[Screenshot grounding data]

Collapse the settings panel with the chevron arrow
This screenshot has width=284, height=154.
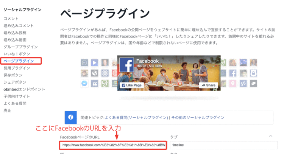pos(270,135)
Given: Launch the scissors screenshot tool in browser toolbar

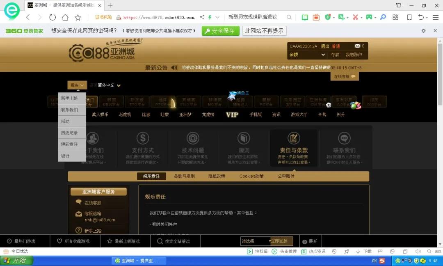Looking at the screenshot, I should [356, 17].
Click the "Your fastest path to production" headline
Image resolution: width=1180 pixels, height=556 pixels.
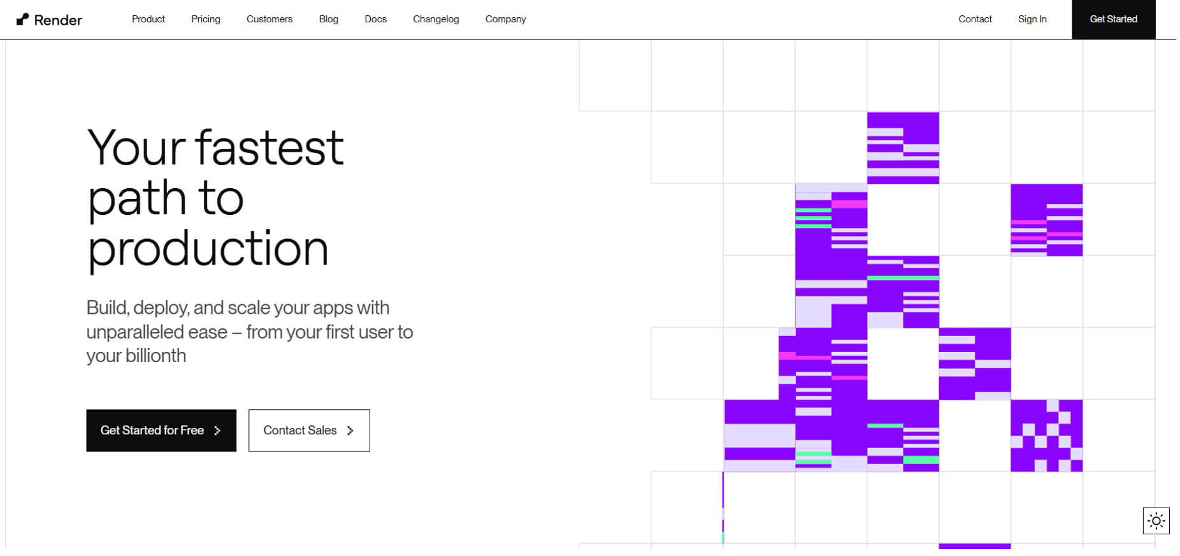pyautogui.click(x=215, y=198)
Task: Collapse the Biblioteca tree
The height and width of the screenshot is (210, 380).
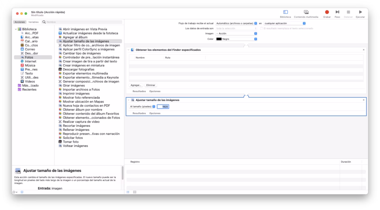Action: [15, 29]
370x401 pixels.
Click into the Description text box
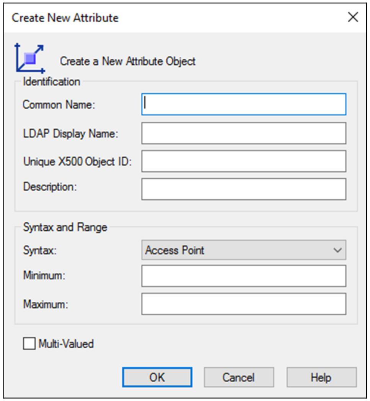(x=243, y=189)
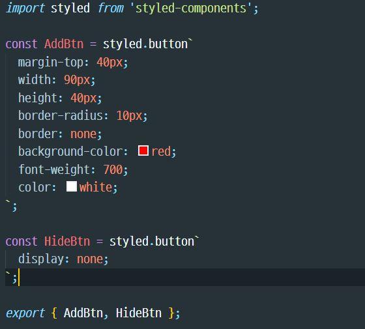Click the display property name

[41, 259]
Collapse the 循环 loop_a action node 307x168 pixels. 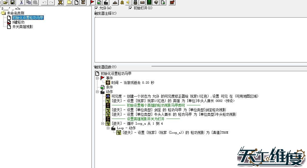(103, 123)
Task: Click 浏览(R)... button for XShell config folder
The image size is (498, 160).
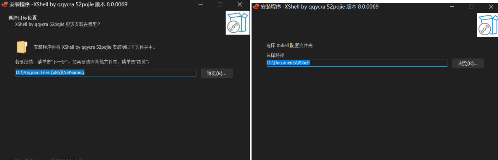Action: click(x=468, y=63)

Work order:
What number of lines above include the string "Task"? State it and nothing else.

Response:
2